O presidente da Eletrobrás garante que os blecautes que atingiram nove Estados nas regiões Sul, Sudeste e Centro-Oeste, na semana passada, não foram causados por qualquer tipo de deficiência da empresa, assegurando que havia, em ambas as ocasiões, energia suficiente para atender à demanda. Com efeito, uma das primeiras idéias a ocorrer em virtude do problema foi a de que uma sobrecarga teria provocado o desligamento automático, o que é uma possibilidade diante da atual realidade de consumo no país. Na verdade, há tempos têm sido feitos comentários sobre a necessidade de se investir mais no setor energético para prevenir precisamente ocorrência deste naipe, com blecautes seguidos em momentos de maior demanda.
A empresa assegura que não foi o que aconteceu, mas também não tem, até agora uma explicação a respeito. Já o ministro Raimundo Brito chegou a admitir a possibilidade de que os dois blecautes possam ter sido motivados por sabotagem de origem política, o que é uma afirmação muito séria, ainda mais partida de membro do primeiro escalão. É certo que esta avaliação foi feita no condicional, mas se existe algum temor sobre este tipo de ocorrência, é certo que se espera das autoridades uma ação concreta visando proteger as linhas de transmissão, os geradores, enfim todo o sistema que é de vital importância para a economia nacional.

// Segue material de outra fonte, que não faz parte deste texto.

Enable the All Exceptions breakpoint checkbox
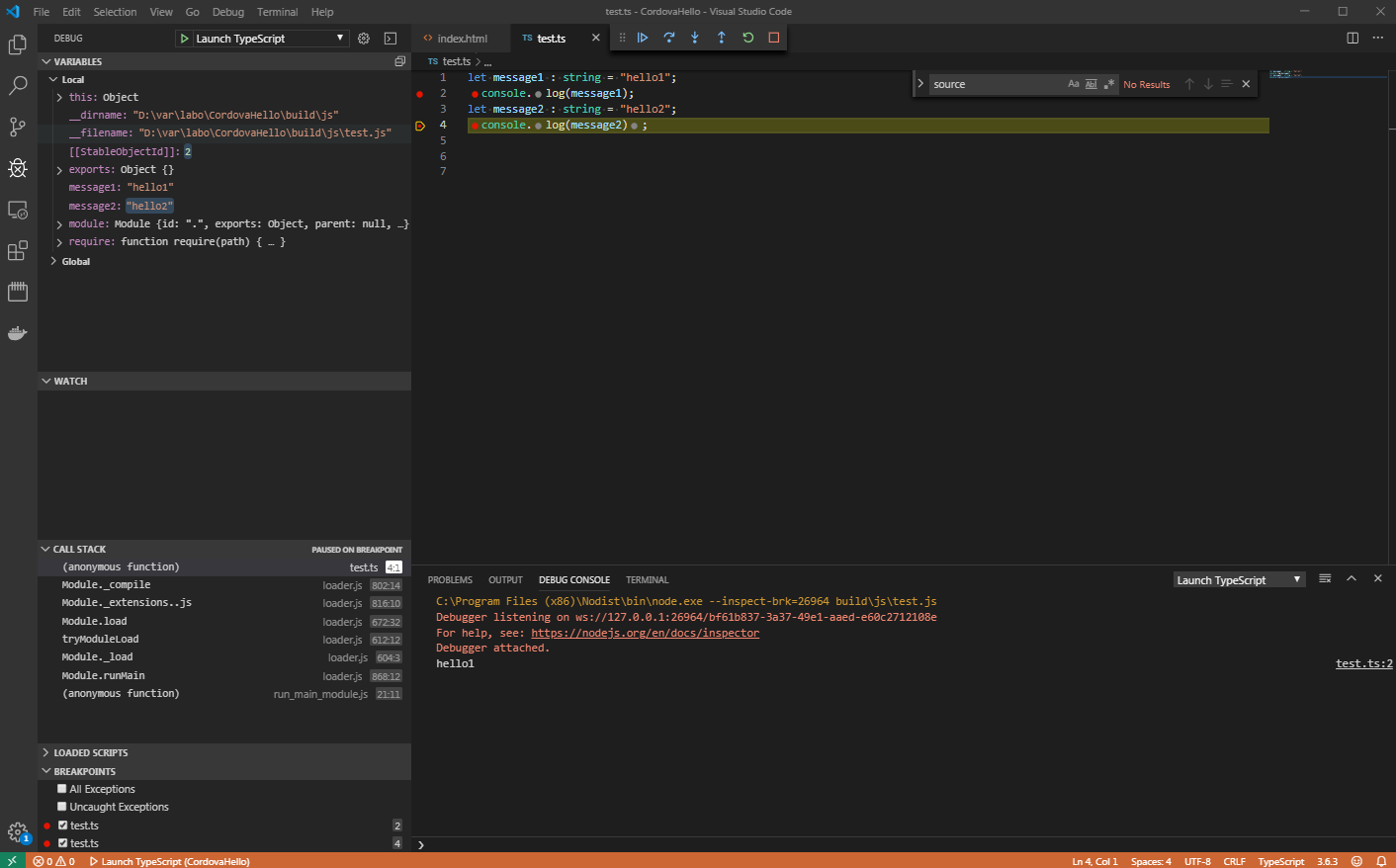 [x=62, y=788]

Efetivamente, o que se reclama, mesmo, não são hipóteses nem justificativas parciais, como a do titular da Eletrobrás, que não conseguiu ainda detectar as causas da ocorrência. O que se faz absolutamente necessário é o conhecimento das causas e a adoção de medidas objetivas para evitar sua repetição. E ainda que a Eletrobrás possa garantir com total segurança que tudo resultou apenas de causas acidentais, é certo que se reclama de parte das autoridades um posicionamento muito sério em relação a todo o problema da energia, levando em conta inclusive o alerta sobre a necessidade de maciços investimentos em novas obras para garantir a continuidade do abastecimento de eletricidade para o País.
O Brasil sempre se ufanou, com certa razão, da sua potencialidade no setor de energia elétrica. Quando ocorreu a crise do petróleo, uma das decisões oficiais foi a de se investir na construção de usinas hidrelétricas para garantir o abastecimento interno. Veio inclusive a grande obra de Itaipu, sem dúvida um marco no setor. Entretanto, o País continua a apresentar um crescimento que exige aumento na produção energética o que implica em novos e fortes investimentos no setor. Nos últimos anos, os avisos sobre o risco de um grande blecaute, decorrente do aumento crescente da demanda e da falta de novas obras no setor, foram quase desconsiderados. Sabe-se igualmente que a recessão dos anos 80 e início desta década invalidou parte das projeções alarmistas.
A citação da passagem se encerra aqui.